■ WHAT YOU ARE ASKED TO DO ■
Make an exact transcription of the data below.
========================================================================
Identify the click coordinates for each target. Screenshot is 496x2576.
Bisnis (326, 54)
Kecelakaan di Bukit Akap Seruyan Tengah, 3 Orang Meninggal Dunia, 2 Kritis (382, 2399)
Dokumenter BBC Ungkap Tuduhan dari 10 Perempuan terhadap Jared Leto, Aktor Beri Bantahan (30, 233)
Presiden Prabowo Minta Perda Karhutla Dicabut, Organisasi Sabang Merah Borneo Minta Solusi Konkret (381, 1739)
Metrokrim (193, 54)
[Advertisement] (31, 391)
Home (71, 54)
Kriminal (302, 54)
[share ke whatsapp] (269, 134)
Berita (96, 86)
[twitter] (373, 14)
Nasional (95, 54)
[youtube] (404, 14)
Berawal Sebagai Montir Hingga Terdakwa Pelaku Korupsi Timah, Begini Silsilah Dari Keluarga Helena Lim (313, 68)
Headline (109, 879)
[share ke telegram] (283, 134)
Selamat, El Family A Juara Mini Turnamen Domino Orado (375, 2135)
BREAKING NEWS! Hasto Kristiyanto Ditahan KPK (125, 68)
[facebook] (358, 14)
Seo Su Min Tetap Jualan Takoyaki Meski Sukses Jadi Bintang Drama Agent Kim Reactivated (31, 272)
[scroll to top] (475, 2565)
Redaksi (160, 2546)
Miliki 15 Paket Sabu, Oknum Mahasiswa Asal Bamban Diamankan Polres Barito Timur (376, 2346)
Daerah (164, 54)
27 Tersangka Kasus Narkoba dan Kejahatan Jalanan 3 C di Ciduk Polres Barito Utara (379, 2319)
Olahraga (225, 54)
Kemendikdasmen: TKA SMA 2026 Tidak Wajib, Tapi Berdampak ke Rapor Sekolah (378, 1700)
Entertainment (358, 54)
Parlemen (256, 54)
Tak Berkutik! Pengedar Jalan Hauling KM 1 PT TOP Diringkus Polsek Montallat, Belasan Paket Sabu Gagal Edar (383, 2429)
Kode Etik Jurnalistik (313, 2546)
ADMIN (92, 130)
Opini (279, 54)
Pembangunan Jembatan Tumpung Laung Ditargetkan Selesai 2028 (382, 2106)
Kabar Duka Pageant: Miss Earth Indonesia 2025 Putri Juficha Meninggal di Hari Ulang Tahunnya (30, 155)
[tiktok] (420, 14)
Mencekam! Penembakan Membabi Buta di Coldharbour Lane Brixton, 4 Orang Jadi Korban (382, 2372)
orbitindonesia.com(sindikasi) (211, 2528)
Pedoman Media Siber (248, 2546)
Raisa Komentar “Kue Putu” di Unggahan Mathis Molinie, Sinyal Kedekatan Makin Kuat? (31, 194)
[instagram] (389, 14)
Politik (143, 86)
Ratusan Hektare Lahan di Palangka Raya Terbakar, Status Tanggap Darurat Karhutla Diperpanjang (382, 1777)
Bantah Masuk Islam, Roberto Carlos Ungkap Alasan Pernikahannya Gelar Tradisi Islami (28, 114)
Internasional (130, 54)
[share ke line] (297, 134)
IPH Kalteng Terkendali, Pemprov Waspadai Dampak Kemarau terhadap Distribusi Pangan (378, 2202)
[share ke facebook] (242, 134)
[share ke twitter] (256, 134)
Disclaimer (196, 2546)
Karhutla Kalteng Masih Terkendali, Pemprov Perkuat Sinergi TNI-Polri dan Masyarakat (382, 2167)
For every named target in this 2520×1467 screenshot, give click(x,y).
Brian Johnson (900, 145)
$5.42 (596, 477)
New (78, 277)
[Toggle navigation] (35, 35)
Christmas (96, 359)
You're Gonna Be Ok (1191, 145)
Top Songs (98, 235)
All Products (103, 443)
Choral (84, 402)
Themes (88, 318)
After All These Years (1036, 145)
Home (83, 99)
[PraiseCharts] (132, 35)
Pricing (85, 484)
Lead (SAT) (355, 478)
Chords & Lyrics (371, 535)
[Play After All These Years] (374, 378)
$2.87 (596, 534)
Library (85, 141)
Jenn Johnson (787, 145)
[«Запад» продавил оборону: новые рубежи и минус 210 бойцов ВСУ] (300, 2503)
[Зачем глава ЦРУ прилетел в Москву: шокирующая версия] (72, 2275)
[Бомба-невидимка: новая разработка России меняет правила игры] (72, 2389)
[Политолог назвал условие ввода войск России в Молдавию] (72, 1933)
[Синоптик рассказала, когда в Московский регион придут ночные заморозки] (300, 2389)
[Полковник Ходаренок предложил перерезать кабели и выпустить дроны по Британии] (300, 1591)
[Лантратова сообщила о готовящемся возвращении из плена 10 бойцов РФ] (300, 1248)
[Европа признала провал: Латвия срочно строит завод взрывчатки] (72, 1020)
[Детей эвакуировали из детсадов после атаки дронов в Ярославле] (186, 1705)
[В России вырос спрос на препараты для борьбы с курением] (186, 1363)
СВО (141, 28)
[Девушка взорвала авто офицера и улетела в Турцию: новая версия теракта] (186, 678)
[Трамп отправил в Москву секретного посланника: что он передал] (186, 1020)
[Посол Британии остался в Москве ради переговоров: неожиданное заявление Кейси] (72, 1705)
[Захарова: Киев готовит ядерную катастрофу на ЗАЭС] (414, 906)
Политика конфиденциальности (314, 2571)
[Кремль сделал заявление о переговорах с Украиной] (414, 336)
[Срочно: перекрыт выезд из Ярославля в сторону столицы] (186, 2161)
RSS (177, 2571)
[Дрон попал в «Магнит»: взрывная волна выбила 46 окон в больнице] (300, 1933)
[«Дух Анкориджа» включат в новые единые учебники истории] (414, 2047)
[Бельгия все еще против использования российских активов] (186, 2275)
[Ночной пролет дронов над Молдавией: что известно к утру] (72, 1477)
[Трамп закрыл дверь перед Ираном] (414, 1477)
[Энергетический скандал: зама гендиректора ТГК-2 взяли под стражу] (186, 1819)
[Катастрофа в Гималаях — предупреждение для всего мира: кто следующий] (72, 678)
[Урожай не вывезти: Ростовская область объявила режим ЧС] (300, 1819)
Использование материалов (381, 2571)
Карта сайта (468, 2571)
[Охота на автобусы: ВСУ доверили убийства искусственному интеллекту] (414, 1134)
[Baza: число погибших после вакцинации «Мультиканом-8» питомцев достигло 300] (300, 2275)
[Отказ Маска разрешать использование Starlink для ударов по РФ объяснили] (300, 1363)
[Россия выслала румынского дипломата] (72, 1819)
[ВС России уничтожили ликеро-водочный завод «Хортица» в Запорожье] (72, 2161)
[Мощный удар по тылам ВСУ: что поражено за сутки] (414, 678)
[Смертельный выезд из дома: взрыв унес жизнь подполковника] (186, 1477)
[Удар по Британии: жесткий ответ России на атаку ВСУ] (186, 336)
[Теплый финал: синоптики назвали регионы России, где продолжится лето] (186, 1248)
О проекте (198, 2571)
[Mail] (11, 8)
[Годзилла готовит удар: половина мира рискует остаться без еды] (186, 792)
========================================================================
■ EXERCISE RESULT ■
Identify the click coordinates for each target. Screenshot is 496x2576.
Bisnis (326, 54)
Kecelakaan di Bukit Akap Seruyan Tengah, 3 Orang Meninggal Dunia, 2 Kritis (382, 2399)
Dokumenter BBC Ungkap Tuduhan dari 10 Perempuan terhadap Jared Leto, Aktor Beri Bantahan (30, 233)
Presiden Prabowo Minta Perda Karhutla Dicabut, Organisasi Sabang Merah Borneo Minta Solusi Konkret (381, 1739)
Metrokrim (193, 54)
[Advertisement] (31, 391)
Home (71, 54)
Kriminal (302, 54)
[share ke whatsapp] (269, 134)
Berita (96, 86)
[twitter] (373, 14)
Nasional (95, 54)
[youtube] (404, 14)
Berawal Sebagai Montir Hingga Terdakwa Pelaku Korupsi Timah, Begini Silsilah Dari Keluarga Helena Lim (313, 68)
Headline (109, 879)
[share ke telegram] (283, 134)
Selamat, El Family A Juara Mini Turnamen Domino Orado (375, 2135)
BREAKING NEWS! Hasto Kristiyanto Ditahan KPK (125, 68)
[facebook] (358, 14)
Seo Su Min Tetap Jualan Takoyaki Meski Sukses Jadi Bintang Drama Agent Kim Reactivated (31, 272)
[scroll to top] (475, 2565)
Redaksi (160, 2546)
Miliki 15 Paket Sabu, Oknum Mahasiswa Asal Bamban Diamankan Polres Barito Timur (376, 2346)
Daerah (164, 54)
27 Tersangka Kasus Narkoba dan Kejahatan Jalanan 3 C di Ciduk Polres Barito Utara (379, 2319)
Olahraga (225, 54)
Kemendikdasmen: TKA SMA 2026 Tidak Wajib, Tapi Berdampak ke Rapor Sekolah (378, 1700)
Entertainment (358, 54)
Parlemen (256, 54)
Tak Berkutik! Pengedar Jalan Hauling KM 1 PT TOP Diringkus Polsek Montallat, Belasan Paket Sabu Gagal Edar (383, 2429)
Kode Etik Jurnalistik (313, 2546)
ADMIN (92, 130)
Opini (279, 54)
Pembangunan Jembatan Tumpung Laung Ditargetkan Selesai 2028 (382, 2106)
Kabar Duka Pageant: Miss Earth Indonesia 2025 Putri Juficha Meninggal di Hari Ulang Tahunnya (30, 155)
[tiktok] (420, 14)
Mencekam! Penembakan Membabi Buta di Coldharbour Lane Brixton, 4 Orang Jadi Korban (382, 2372)
orbitindonesia.com(sindikasi) (211, 2528)
Pedoman Media Siber (248, 2546)
Raisa Komentar “Kue Putu” di Unggahan Mathis Molinie, Sinyal Kedekatan Makin Kuat? (31, 194)
[instagram] (389, 14)
Politik (143, 86)
Ratusan Hektare Lahan di Palangka Raya Terbakar, Status Tanggap Darurat Karhutla Diperpanjang (382, 1777)
Bantah Masuk Islam, Roberto Carlos Ungkap Alasan Pernikahannya Gelar Tradisi Islami (28, 114)
Internasional (130, 54)
[share ke line] (297, 134)
IPH Kalteng Terkendali, Pemprov Waspadai Dampak Kemarau terhadap Distribusi Pangan (378, 2202)
[share ke facebook] (242, 134)
[share ke twitter] (256, 134)
Disclaimer (196, 2546)
Karhutla Kalteng Masih Terkendali, Pemprov Perkuat Sinergi TNI-Polri dan Masyarakat (382, 2167)
For every named target in this 2520×1467 screenshot, give click(x,y).
Brian Johnson (900, 145)
$5.42 (596, 477)
New (78, 277)
[Toggle navigation] (35, 35)
Christmas (96, 359)
You're Gonna Be Ok (1191, 145)
Top Songs (98, 235)
All Products (103, 443)
Choral (84, 402)
Themes (88, 318)
After All These Years (1036, 145)
Home (83, 99)
[PraiseCharts] (132, 35)
Pricing (85, 484)
Lead (SAT) (355, 478)
Chords & Lyrics (371, 535)
[Play After All These Years] (374, 378)
$2.87 (596, 534)
Library (85, 141)
Jenn Johnson (787, 145)
[«Запад» продавил оборону: новые рубежи и минус 210 бойцов ВСУ] (300, 2503)
[Зачем глава ЦРУ прилетел в Москву: шокирующая версия] (72, 2275)
[Бомба-невидимка: новая разработка России меняет правила игры] (72, 2389)
[Политолог назвал условие ввода войск России в Молдавию] (72, 1933)
[Синоптик рассказала, когда в Московский регион придут ночные заморозки] (300, 2389)
[Полковник Ходаренок предложил перерезать кабели и выпустить дроны по Британии] (300, 1591)
[Лантратова сообщила о готовящемся возвращении из плена 10 бойцов РФ] (300, 1248)
[Европа признала провал: Латвия срочно строит завод взрывчатки] (72, 1020)
[Детей эвакуировали из детсадов после атаки дронов в Ярославле] (186, 1705)
[В России вырос спрос на препараты для борьбы с курением] (186, 1363)
СВО (141, 28)
[Девушка взорвала авто офицера и улетела в Турцию: новая версия теракта] (186, 678)
[Трамп отправил в Москву секретного посланника: что он передал] (186, 1020)
[Посол Британии остался в Москве ради переговоров: неожиданное заявление Кейси] (72, 1705)
[Захарова: Киев готовит ядерную катастрофу на ЗАЭС] (414, 906)
Политика конфиденциальности (314, 2571)
[Кремль сделал заявление о переговорах с Украиной] (414, 336)
[Срочно: перекрыт выезд из Ярославля в сторону столицы] (186, 2161)
RSS (177, 2571)
[Дрон попал в «Магнит»: взрывная волна выбила 46 окон в больнице] (300, 1933)
[«Дух Анкориджа» включат в новые единые учебники истории] (414, 2047)
[Бельгия все еще против использования российских активов] (186, 2275)
[Ночной пролет дронов над Молдавией: что известно к утру] (72, 1477)
[Трамп закрыл дверь перед Ираном] (414, 1477)
[Энергетический скандал: зама гендиректора ТГК-2 взяли под стражу] (186, 1819)
[Катастрофа в Гималаях — предупреждение для всего мира: кто следующий] (72, 678)
[Урожай не вывезти: Ростовская область объявила режим ЧС] (300, 1819)
Использование материалов (381, 2571)
Карта сайта (468, 2571)
[Охота на автобусы: ВСУ доверили убийства искусственному интеллекту] (414, 1134)
[Baza: число погибших после вакцинации «Мультиканом-8» питомцев достигло 300] (300, 2275)
[Отказ Маска разрешать использование Starlink для ударов по РФ объяснили] (300, 1363)
[Россия выслала румынского дипломата] (72, 1819)
[ВС России уничтожили ликеро-водочный завод «Хортица» в Запорожье] (72, 2161)
[Мощный удар по тылам ВСУ: что поражено за сутки] (414, 678)
[Смертельный выезд из дома: взрыв унес жизнь подполковника] (186, 1477)
[Удар по Британии: жесткий ответ России на атаку ВСУ] (186, 336)
[Теплый финал: синоптики назвали регионы России, где продолжится лето] (186, 1248)
О проекте (198, 2571)
[Mail] (11, 8)
[Годзилла готовит удар: половина мира рискует остаться без еды] (186, 792)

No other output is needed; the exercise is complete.